One of the dreaded outcomes is a no-deal Brexit, which sees the UK leave the EU in March 2019 without a new trade deal. Without a free movement of goods and services, trade and foreign investment would decline in the UK. Using a macroeconomic model, we can estimate the impact of such pessimistic scenario.
Euromonitor International’s “Brexit Tool” macro model shows that UK real GDP growth could range from -1.5% to 1.5% in 2019, and from -0.5% to 1.5% in 2020, depending on chaos surrounding a sudden exit of the UK from the EU, without a transition period.
Knowing the potential harm of a no-deal Brexit, UK businesses are increasingly concerned about the likelihood of such a scenario. To mitigate the risks, companies are attempting to address potential disruptions to their supply chains in advance.
Packaged food companies Mars, Mondelez and Nestlé confirmed in Autumn 2018 that they had started implementing contingency plans in case of a No-Deal Brexit by stockpiling ingredients and finished products. Some manufacturing companies have also chosen to move part of their production lines. Heineken had moved some production from the Netherlands to the UK and Kopparberg plans to produce cider in the UK over fears of supply chain disruption.
Meanwhile, service providers have started reviewing their terms.

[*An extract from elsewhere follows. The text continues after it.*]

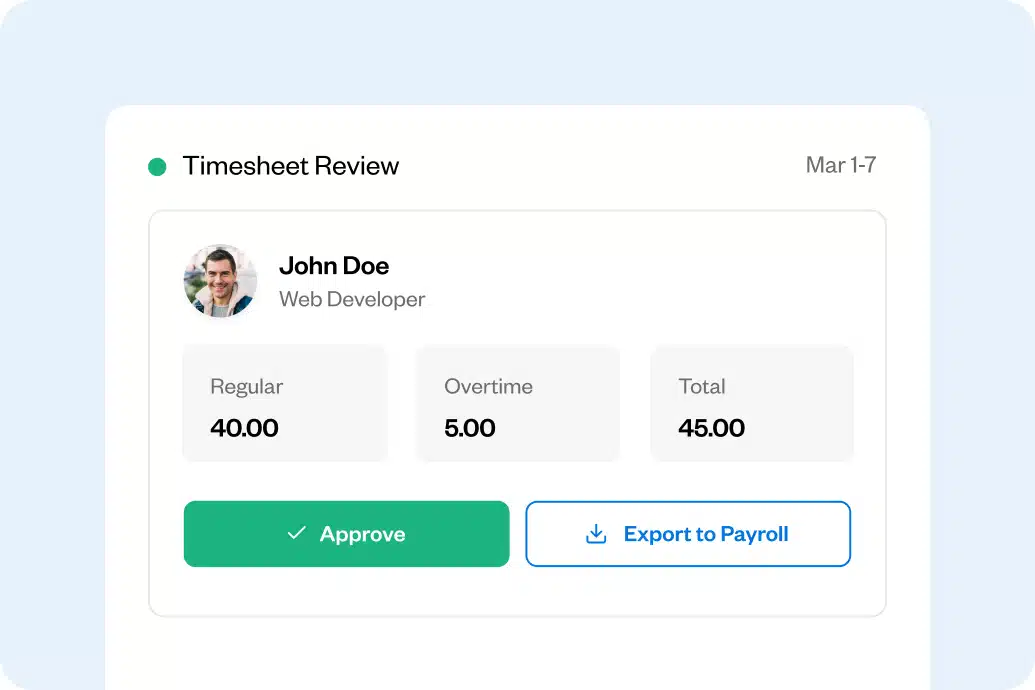
Task: Open the Web Developer role selector
Action: click(x=352, y=299)
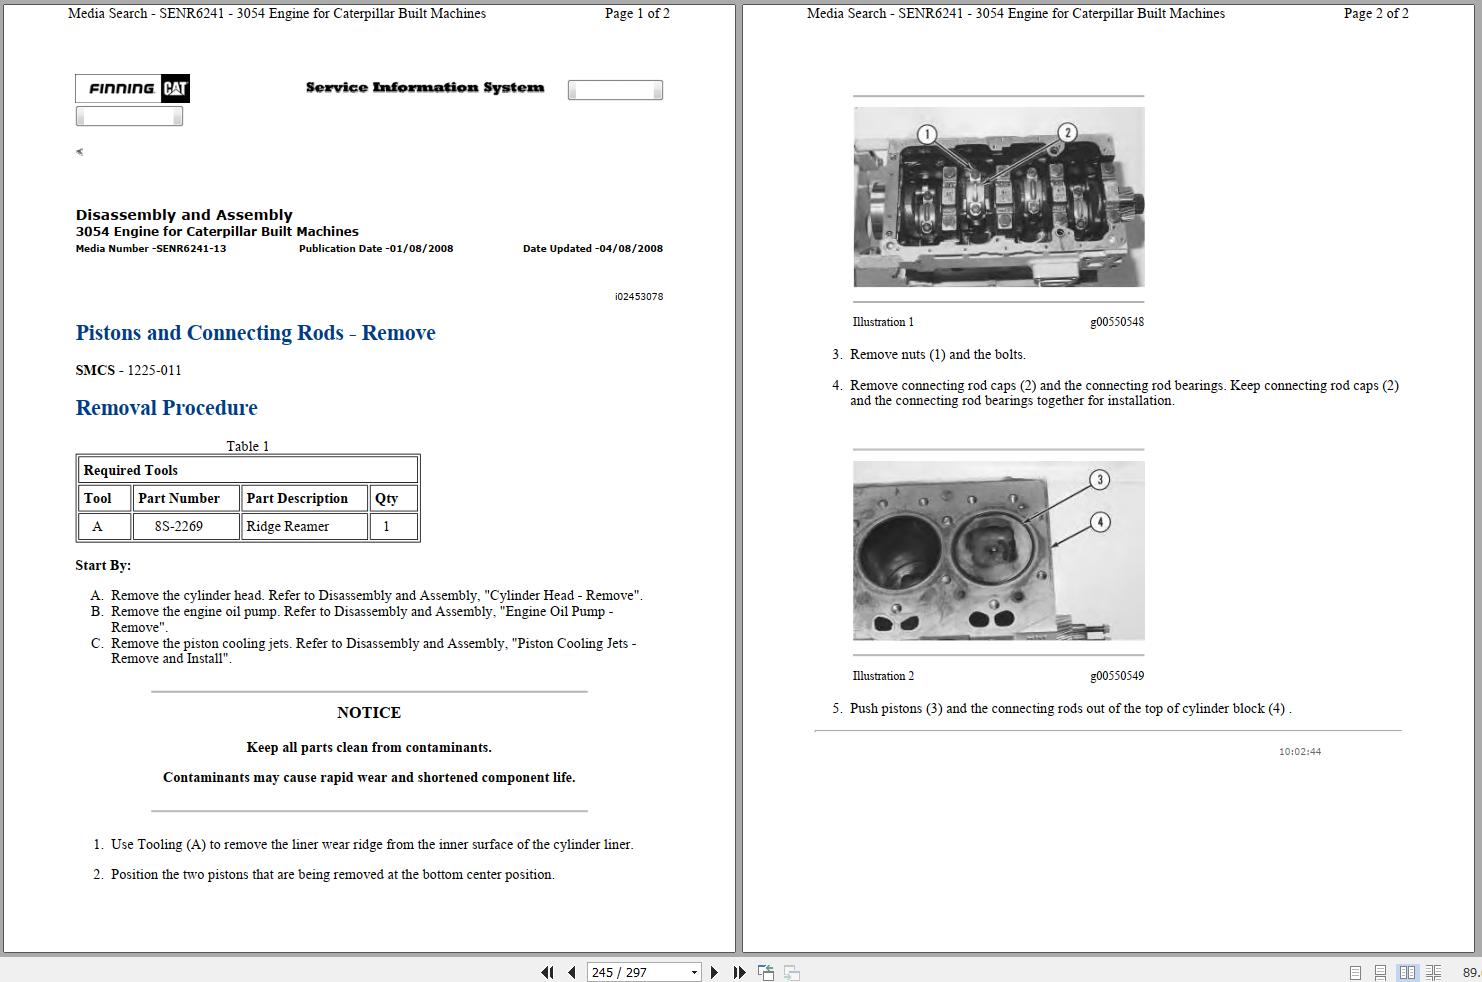
Task: Click the zoom percentage indicator
Action: click(1470, 971)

Ryanair, for example, will be inserting a Brexit clause to all bookings for flights post “Brexit day”, indicating that their tickets may not be valid in the event of a no-deal Brexit.
Analyse the potential impact on industries, consumers and the economy through multiple macroeconomic scenarios with the Brexit Scenarios Tool.
By testing out different macroeconomic shock scenarios and understanding where the economy could be hit the hardest, a macroeconomic model can help businesses better understand the economic risks in key target markets. This enables them to mitigate the risks and prepare an effective response strategy.